DD still keeps getting fever's in the late afternoon/evening but not really anything else. Been on and off now for 11 days.

I'm feeling much better and only in a bit of pain now. Looks like the landlady is going to try and take loads of money off our damage deposit so have that looming over us and getting ready to fight for it. Just want it over and done with. Apparently the place was up to a professional clean so she wants to charge us for cleaning, carpets (which we've already cleaned, plus they're old), painting (for scuff marks which counts as wear and tear), sanding and painting the front door (which has about 10 coats on and looks old, but the door swelled with condensation due to four people living there instead of one and the paint cracked) and a few other things. Am hoping once this is over and done with we can have a bit of relaxing. Especially I worked out I have been ill or had this back injury for over a month now.
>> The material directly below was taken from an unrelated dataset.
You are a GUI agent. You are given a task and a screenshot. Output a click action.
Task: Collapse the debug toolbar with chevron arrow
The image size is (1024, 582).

SurvivalOfTheUnfittest · 24/10/2012 20:49

Spent an hour on Monday night talking to the nice internet man who has finally got my internet connection back up and working. It looks like it was just in the nick of time to offer lots of sympathy and support.

Scones I like you too. I know Science has offered lots of wise words above and I just want to echo them and say being a mum of two close together in age is really hard. (And I haven't had to move house - I can't imagine that!) It's much easier to say 'yes, we're fine' than to actually find someone to whom you can say, "Actually, things are really shit, and I don't know what to do about it." Do say it to us. Several of us have felt similarly at times in the last few years and I think that's why we are all still on here and bobbing along because we have received so much support from each other. My phrase at such times remains, "Just keep putting one foot in front of the other." I hope you feel brighter soon.

CP I hope you are soon feeling fully better. I haven't been able to exercise for a month after the bronchitis as it hasn't quite cleared properly. I really miss having my escape pass from the house!! Good to hear that DS is walking. Hope the damage deposit is sorted soon. I suffered a similar thing at uni so i feel your pain.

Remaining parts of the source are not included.